There are countless ways to implement HIIT into your workouts, whether through cardiovascular training, weight training or a combination of the two. The basic take-home point of interval training is to achieve a high heart rate in the zone of 80 to 95% of your estimated max heart rate for a short duration of time (from 10 seconds to three minutes). Follow this with a brief cool-down period, bringing your heart rate back into your cardiovascular zone, usually about 50 to 75% of your max heart rate.
Everyone is individual and unique, so specific speeds for the following workouts are not provided. An extreme athlete may be able to sprint at 12 mph to achieve 90% of his or her estimated heart-rate max, while a deconditioned individual may achieve 90% of his or her heart-rate max at 6 mph. Instead, use a rate of perceived exertion (RPE) scale of 1 to 10 to designate exercise intensity, with 1 being zero effort/resting heart rate and 10 being all out max effort, equivalent to about 95% of your estimated max heart rate. As a reference point, moderate cardio is usually done at an RPE of 5 to 6.
1. Always start each program with a five-minute light warm-up.
2. Modify as necessary—these are merely guidelines, so push yourself, but don’t kill yourself. Work smart!
3. Get a heart-rate monitor. It makes tracking progress and getting to within your estimated max heart rate so much easier. To find your estimated max heart rate, subtract your age from 220. For example, a 30 year old has an estimated max heart rate of 190, so 90% of his or her max heart rate is 162 beats per minute.
4. Not all intervals are created equal. A short 10-second sprint is meant to max you out by 10 seconds, and a long 60-second sprint is meant to max you out by 60 seconds. So modify your speeds. You can sprint much faster for a 10-second sprint than a 60-second sprint. Know your limits!
-Start with a five-minute walk/jog to warm up.
-Set the treadmill to 5% incline and walk/jog at an intensity level of 8 to 9 for two minutes.
-Set the incline to 2% and recover for one minute.
-Increase the incline to 7% and walk/jog at an intensity level of 8 to 9 for two minutes
-Set incline back to 2% and repeat sequence until you get to 15%.
-If you walk, try not to hold onto the handles. You will get much more leg activation and your heart rate will be about 10 to 15 beats per minute higher by not holding on.
-Start with a five-minute walk/jog warm-up.
-Stand on the edges of the treadmill and raise it to a 15% incline; next, set the speed to a fast walk or jog, about an intensity level of 9.
-Hop on the treadmill and walk/run for 30 seconds, then hop off and rest for 30 seconds.

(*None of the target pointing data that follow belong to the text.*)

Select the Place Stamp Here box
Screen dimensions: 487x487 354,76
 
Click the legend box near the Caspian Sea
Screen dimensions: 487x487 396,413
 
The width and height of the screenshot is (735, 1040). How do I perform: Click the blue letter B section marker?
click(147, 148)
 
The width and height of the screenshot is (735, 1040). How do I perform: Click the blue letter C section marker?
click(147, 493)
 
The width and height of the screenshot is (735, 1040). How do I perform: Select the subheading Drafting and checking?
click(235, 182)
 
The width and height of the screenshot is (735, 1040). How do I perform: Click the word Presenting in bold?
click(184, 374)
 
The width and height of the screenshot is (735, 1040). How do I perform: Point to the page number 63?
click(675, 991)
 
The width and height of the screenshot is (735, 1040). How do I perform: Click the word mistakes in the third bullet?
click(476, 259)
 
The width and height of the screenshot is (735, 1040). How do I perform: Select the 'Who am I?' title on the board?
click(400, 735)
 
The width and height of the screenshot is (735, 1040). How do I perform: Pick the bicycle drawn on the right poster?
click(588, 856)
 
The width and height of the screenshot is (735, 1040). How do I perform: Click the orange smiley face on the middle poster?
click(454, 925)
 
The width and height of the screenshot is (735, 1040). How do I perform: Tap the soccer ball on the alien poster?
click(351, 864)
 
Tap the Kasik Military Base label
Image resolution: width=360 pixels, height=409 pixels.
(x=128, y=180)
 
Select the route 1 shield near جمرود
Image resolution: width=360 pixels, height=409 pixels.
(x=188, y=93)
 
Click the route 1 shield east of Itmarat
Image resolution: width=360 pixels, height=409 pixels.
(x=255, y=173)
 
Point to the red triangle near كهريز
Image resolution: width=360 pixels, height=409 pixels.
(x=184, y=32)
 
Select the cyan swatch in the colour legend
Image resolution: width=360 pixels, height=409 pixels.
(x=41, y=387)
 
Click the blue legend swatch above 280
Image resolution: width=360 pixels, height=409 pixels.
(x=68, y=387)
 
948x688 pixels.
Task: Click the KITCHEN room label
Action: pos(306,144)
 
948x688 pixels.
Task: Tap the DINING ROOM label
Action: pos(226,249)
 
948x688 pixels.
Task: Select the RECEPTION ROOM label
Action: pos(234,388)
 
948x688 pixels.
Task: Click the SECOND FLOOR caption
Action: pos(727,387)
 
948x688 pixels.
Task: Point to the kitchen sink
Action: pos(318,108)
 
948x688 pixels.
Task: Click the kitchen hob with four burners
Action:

-Repeat five rounds and then set the treadmill to flat and walk or jog for five minutes to recover. Repeat program if desired.
-Start with a five-minute warm-up.
-Set treadmill to 2% (a good “flat” that mimics outdoor running).
-Do a 60-second walk/jog (RPE 5-6) followed by a 60-second jog/run at (RPE 7-8).
-Slow the treadmill down to 2.0 to 3.0 mph and do a 30-second side shuffle to your right, and 30-second side shuffle to your left (RPE 5-6).
Cool down for one minute (RPE 2-3) and repeat three times. If you want, you can increase the incline by 2% each round to increase the intensity.
-Tabatas: 10-second all-out sprint (RPE 10), followed by a 20-second rest (jump off) for eight rounds (four minutes). Walk for five minutes and repeat.
-8/12: Eight-second sprint (RPE 10), followed by a 12-second rest (jump off) for nine rounds (three minutes). Walk for five minutes and repeat.
-60/60: 60-second sprint (RPE 8), followed by a 60-second slow down (RPE 5) for 10 rounds.